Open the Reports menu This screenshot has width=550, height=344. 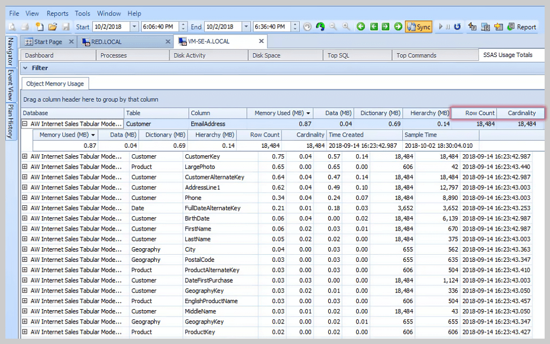[57, 13]
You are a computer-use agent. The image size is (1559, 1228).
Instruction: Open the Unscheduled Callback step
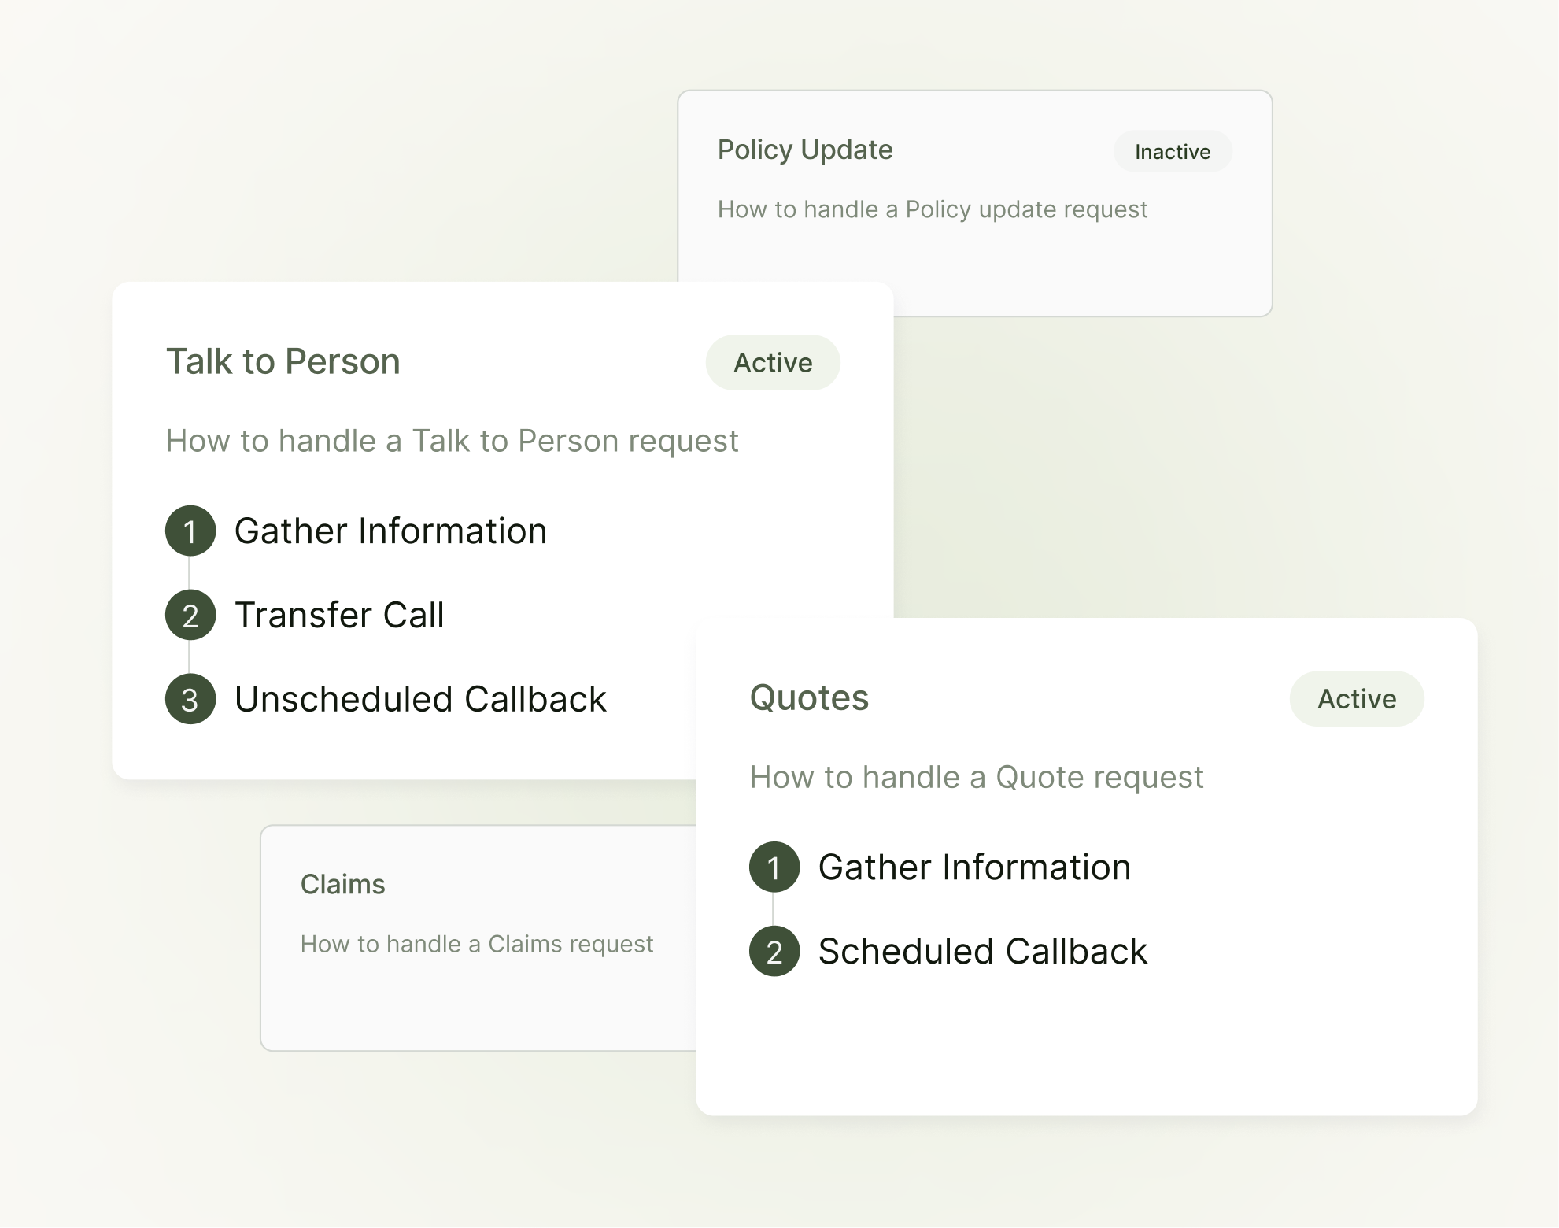pos(421,699)
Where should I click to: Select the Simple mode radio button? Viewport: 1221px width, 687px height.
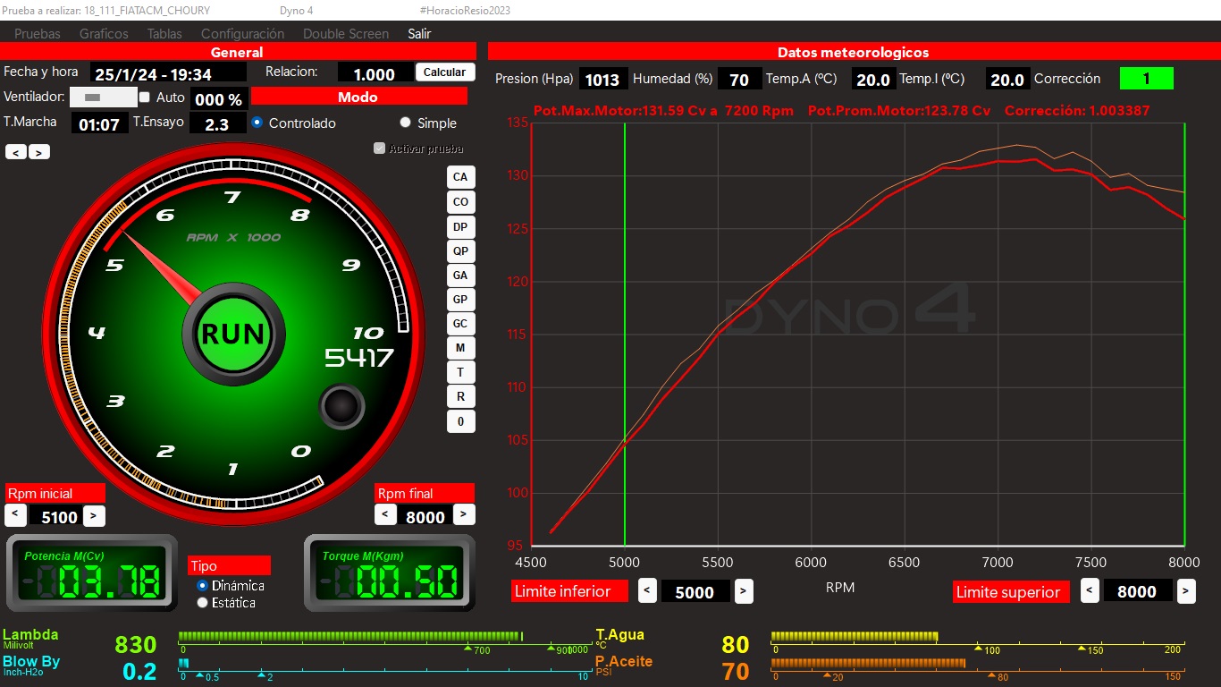(x=406, y=123)
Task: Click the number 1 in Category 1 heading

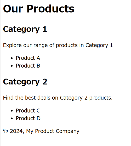Action: tap(45, 29)
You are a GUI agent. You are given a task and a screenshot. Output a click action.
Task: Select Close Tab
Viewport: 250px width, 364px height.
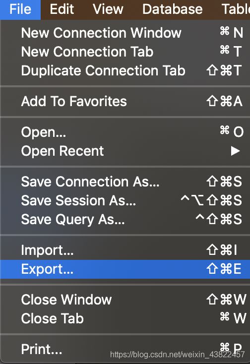coord(125,318)
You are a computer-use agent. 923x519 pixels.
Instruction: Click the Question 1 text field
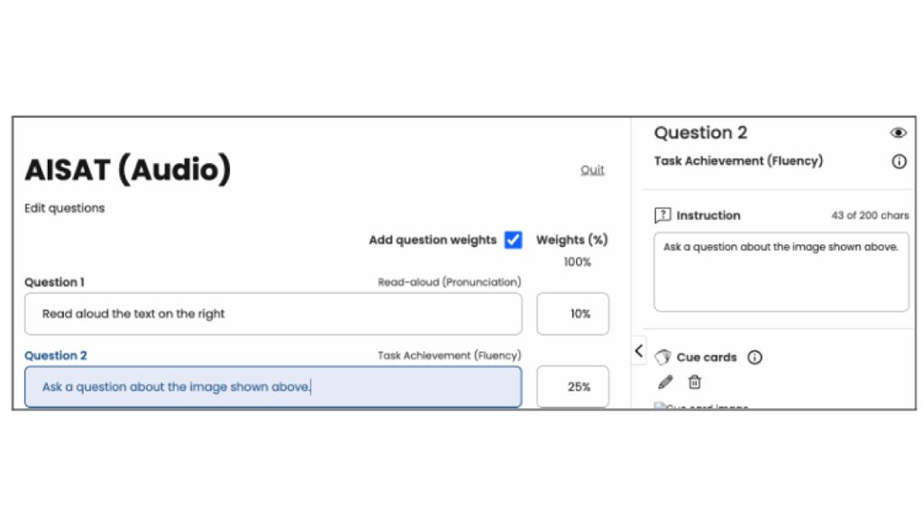[x=273, y=314]
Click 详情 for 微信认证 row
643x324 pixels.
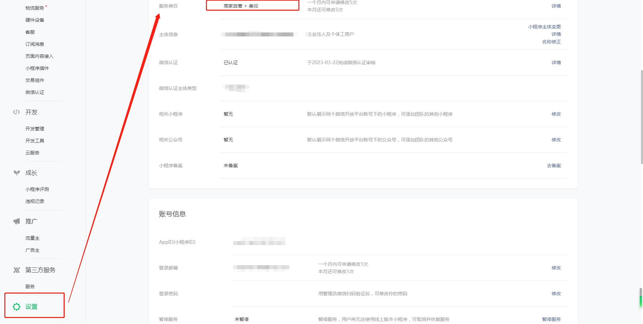(556, 63)
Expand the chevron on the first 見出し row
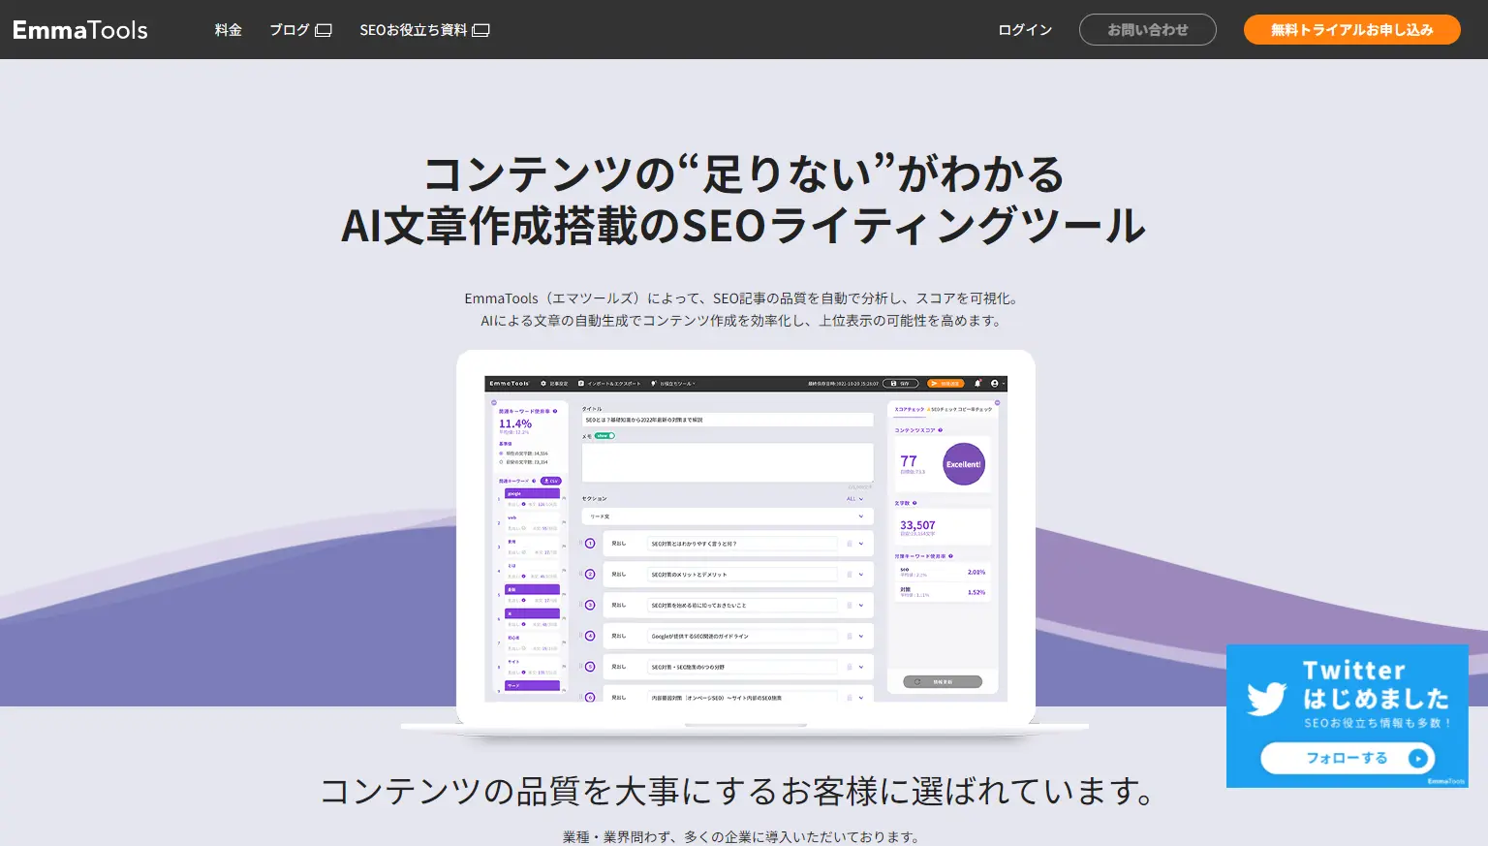Viewport: 1488px width, 846px height. [860, 544]
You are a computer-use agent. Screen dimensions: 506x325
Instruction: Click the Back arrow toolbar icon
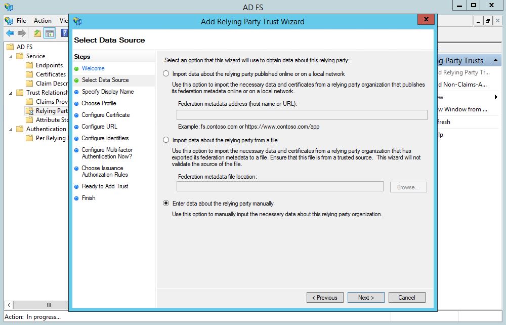10,33
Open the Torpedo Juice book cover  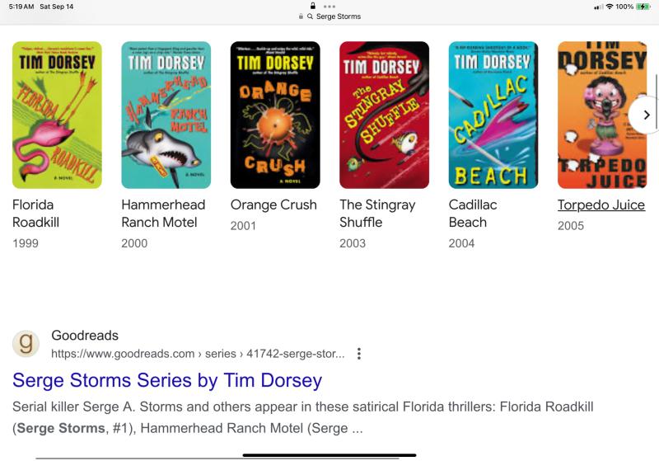point(602,115)
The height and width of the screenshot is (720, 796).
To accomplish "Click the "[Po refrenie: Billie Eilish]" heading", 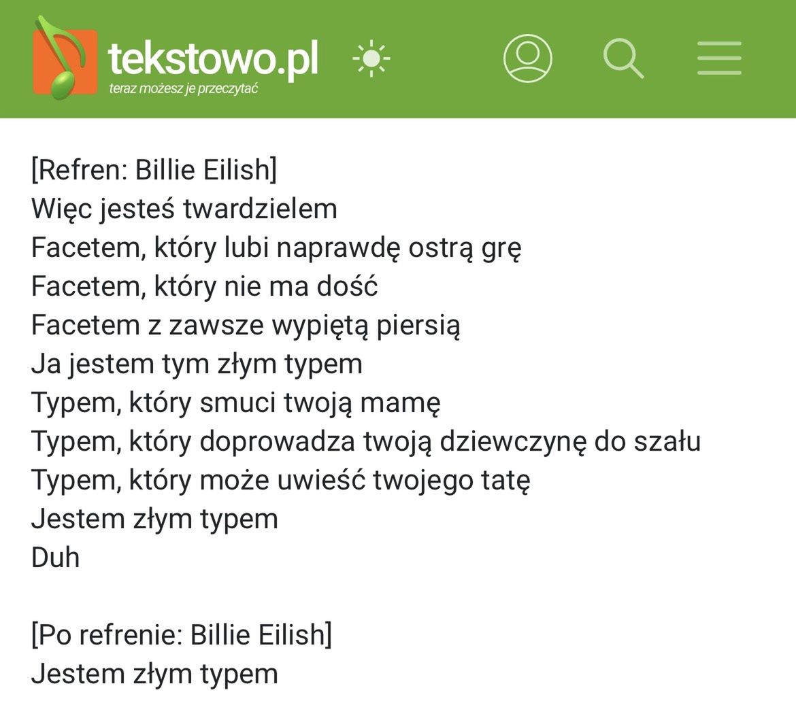I will [x=181, y=635].
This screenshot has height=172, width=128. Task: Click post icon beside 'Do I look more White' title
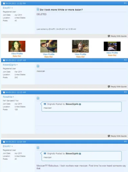38,9
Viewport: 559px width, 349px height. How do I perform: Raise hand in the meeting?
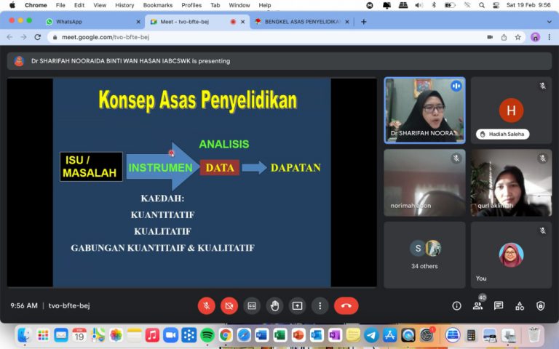click(274, 306)
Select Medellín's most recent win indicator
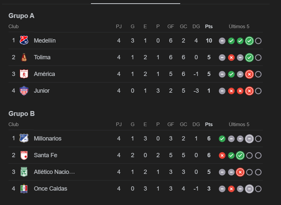Screen dimensions: 281x205 249,41
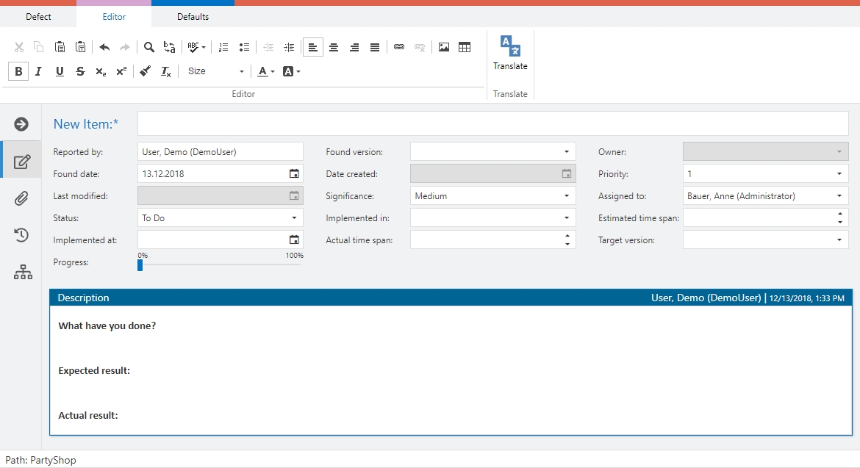Toggle Bold formatting button

[x=18, y=71]
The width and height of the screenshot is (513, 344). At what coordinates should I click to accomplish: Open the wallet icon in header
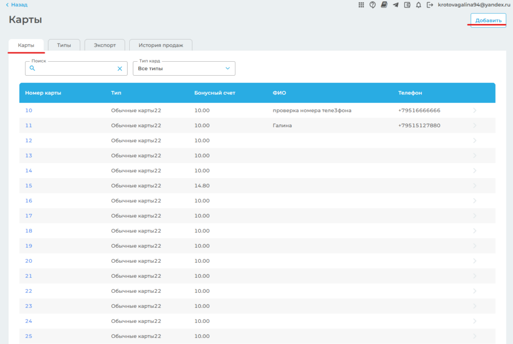tap(407, 5)
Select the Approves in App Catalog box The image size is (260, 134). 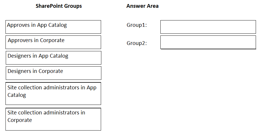(x=53, y=27)
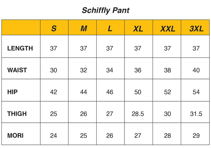Screen dimensions: 211x148
Task: Click the length value 37 under M
Action: pos(83,48)
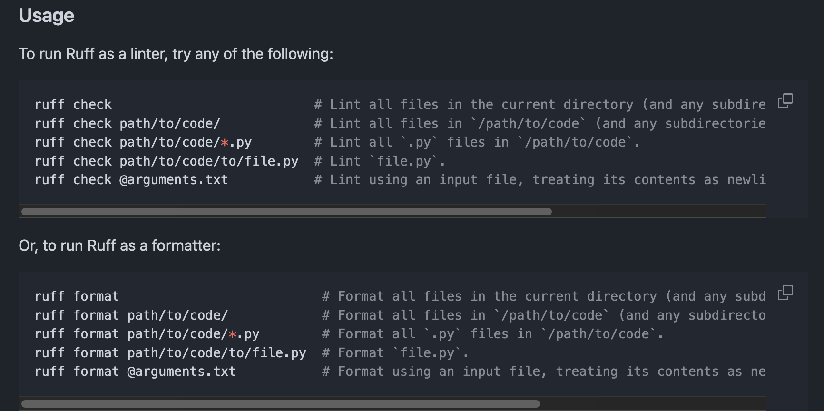Click the 'ruff format @arguments.txt' command
824x411 pixels.
coord(135,372)
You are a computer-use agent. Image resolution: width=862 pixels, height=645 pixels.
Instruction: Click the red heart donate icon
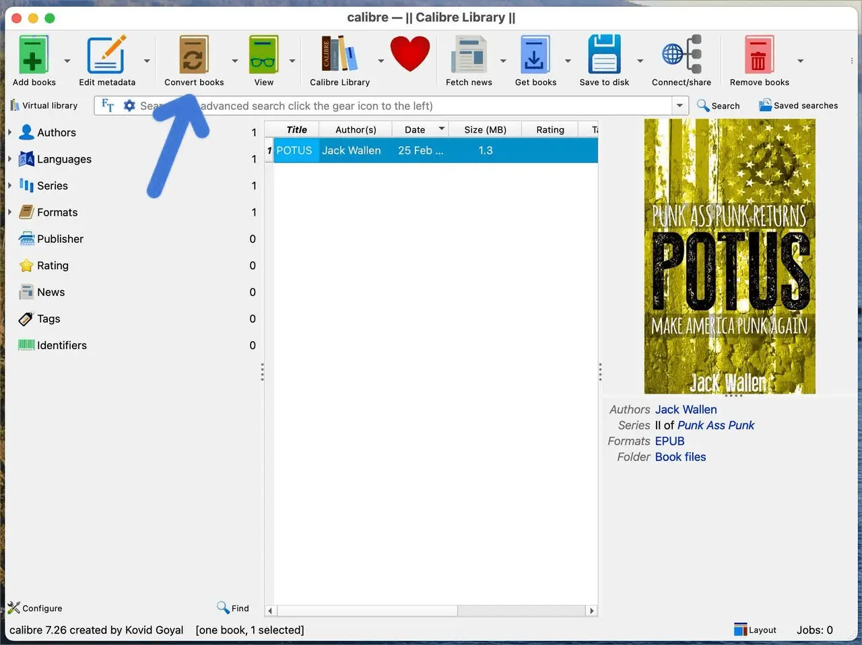[x=409, y=54]
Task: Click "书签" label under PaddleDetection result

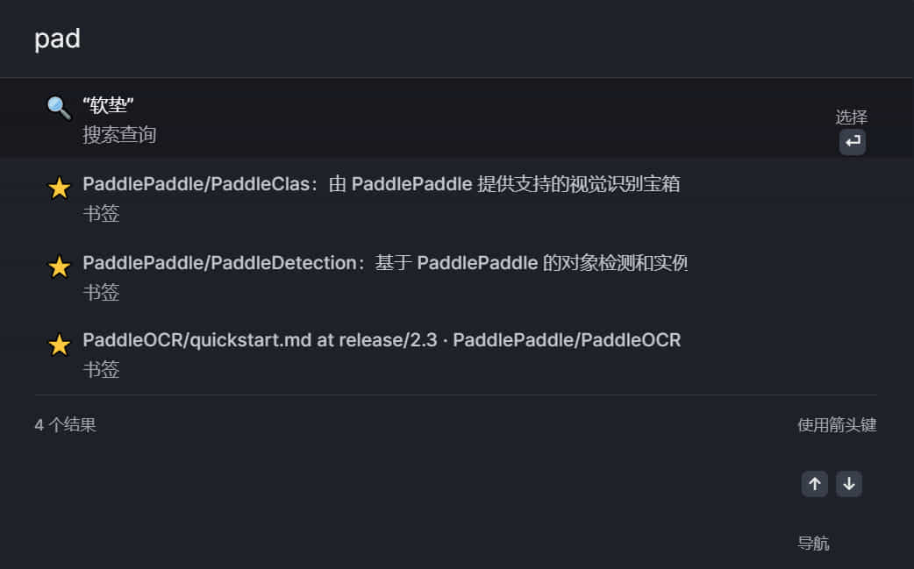Action: [101, 292]
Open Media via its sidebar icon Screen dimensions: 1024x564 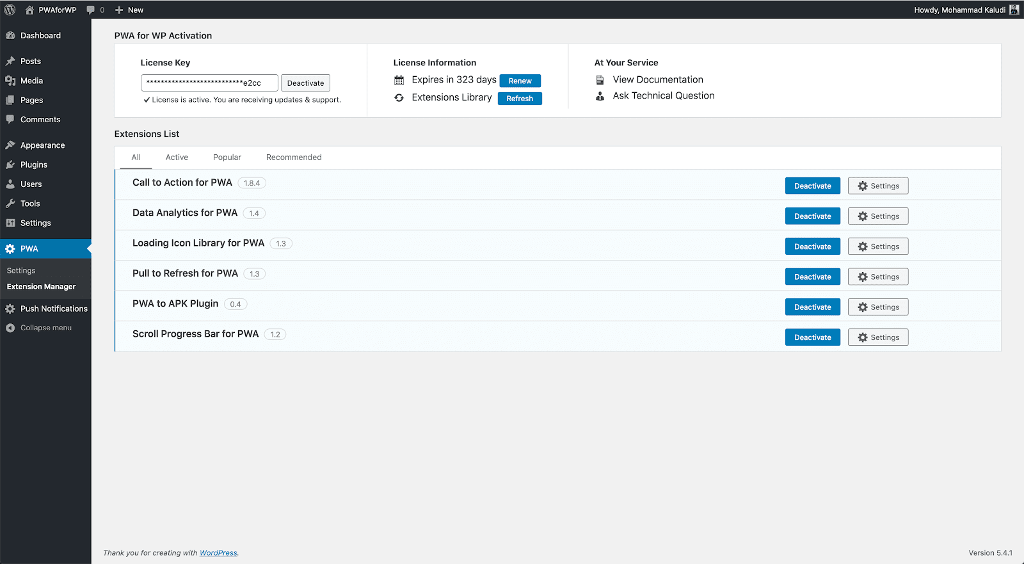click(10, 81)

# # # #

*WORK TASK*:
State only the number of lines in these entries that contain "agent".

*RESULT OF THIS TASK*:
5